Description of the task :: Write out each record below exactly, without pictures.

┌──

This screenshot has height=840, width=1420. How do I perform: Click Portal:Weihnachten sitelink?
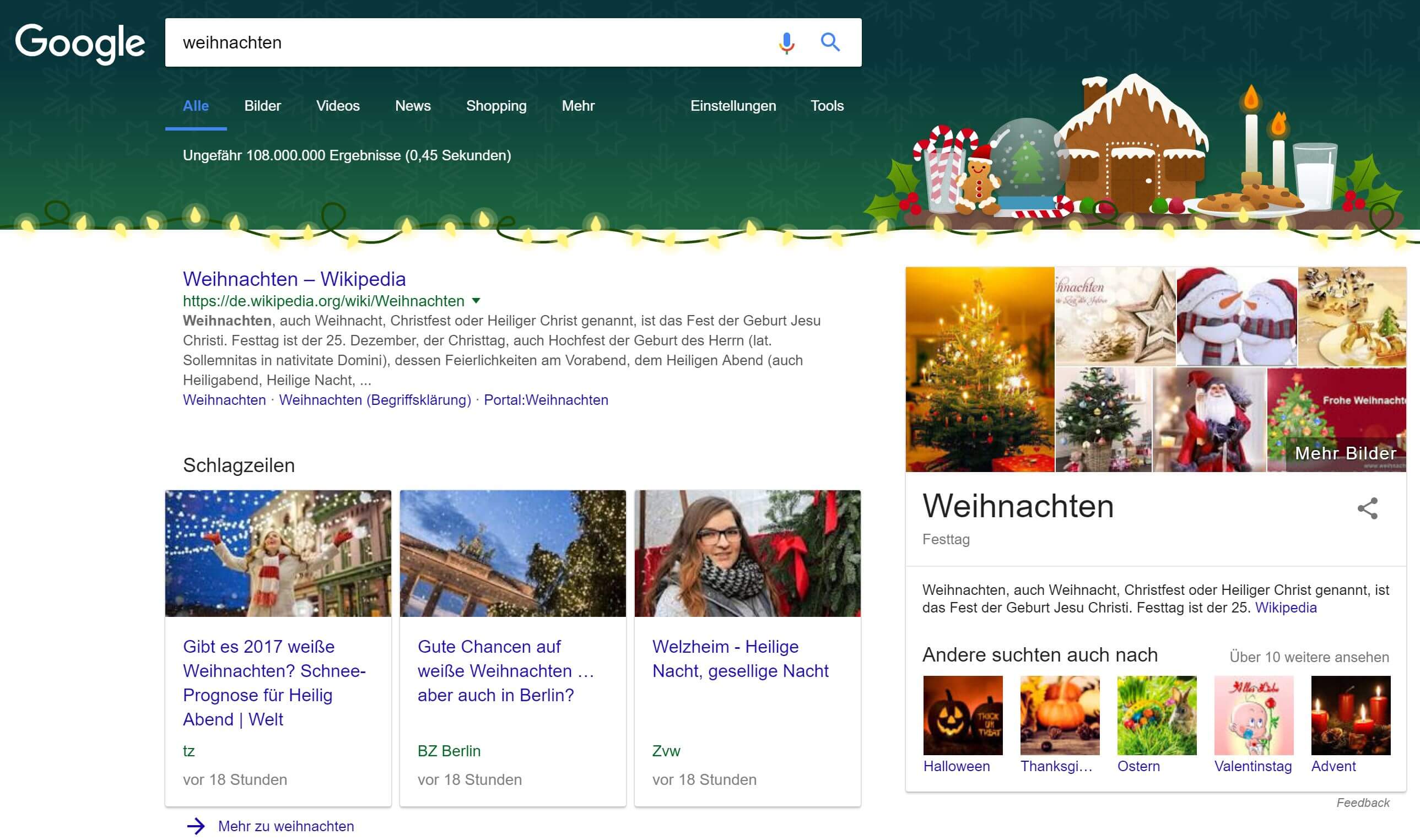click(546, 400)
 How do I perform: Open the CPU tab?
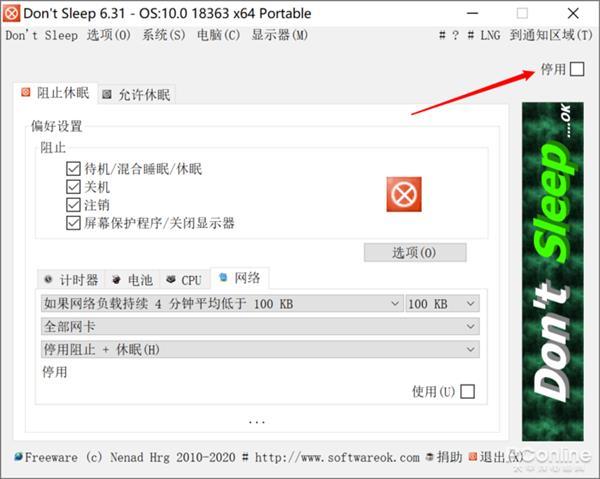pos(184,280)
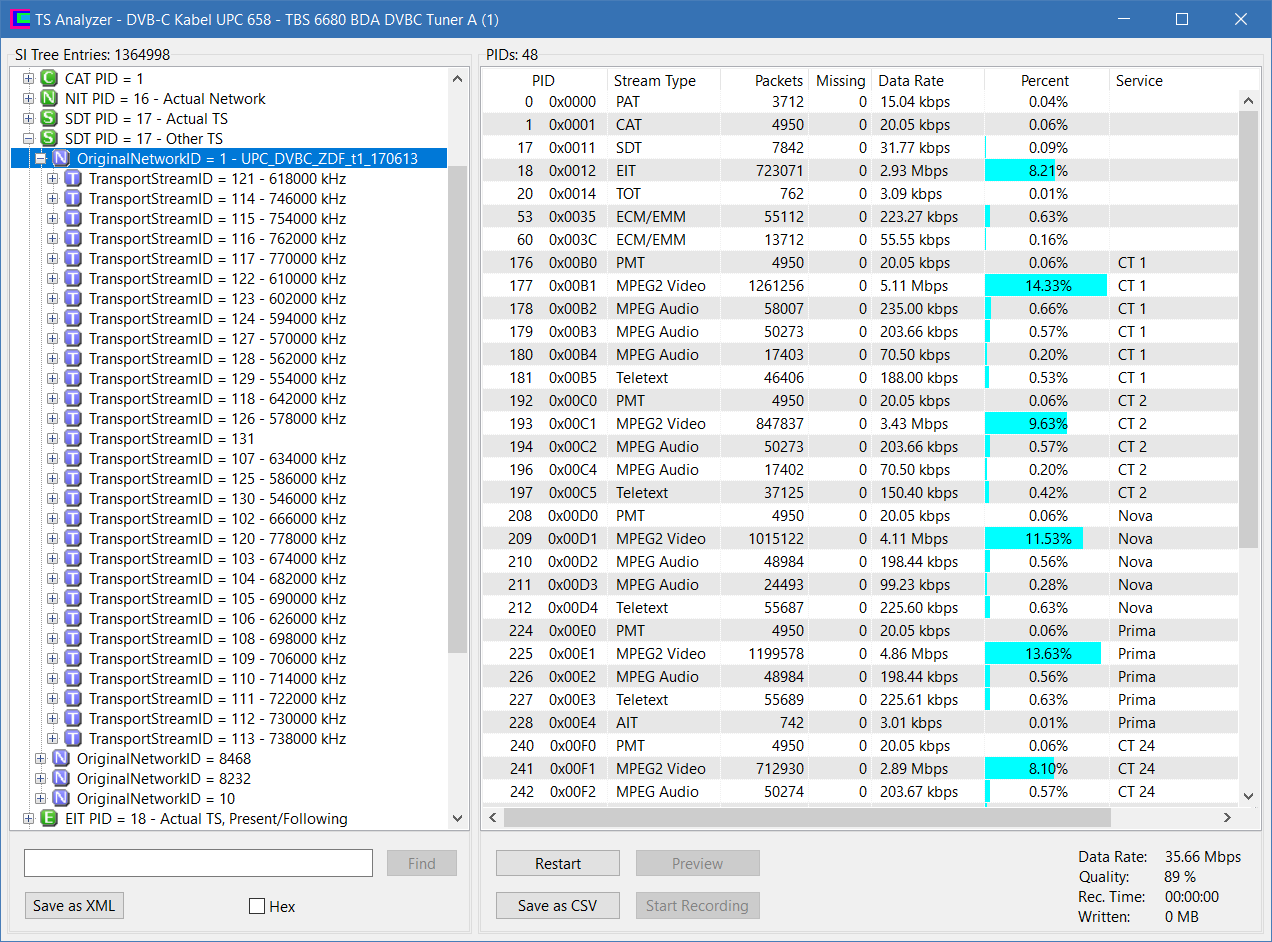The image size is (1272, 942).
Task: Click the S icon of SDT PID = 17 - Actual TS
Action: coord(49,118)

└──

Reply ::
This screenshot has height=840, width=1420. How do I perform: Click Portal:Weihnachten sitelink?
click(546, 400)
 How do I perform: Open the CPU tab?
pos(184,280)
The image size is (1272, 942).
Task: Click the S icon of SDT PID = 17 - Actual TS
Action: coord(49,118)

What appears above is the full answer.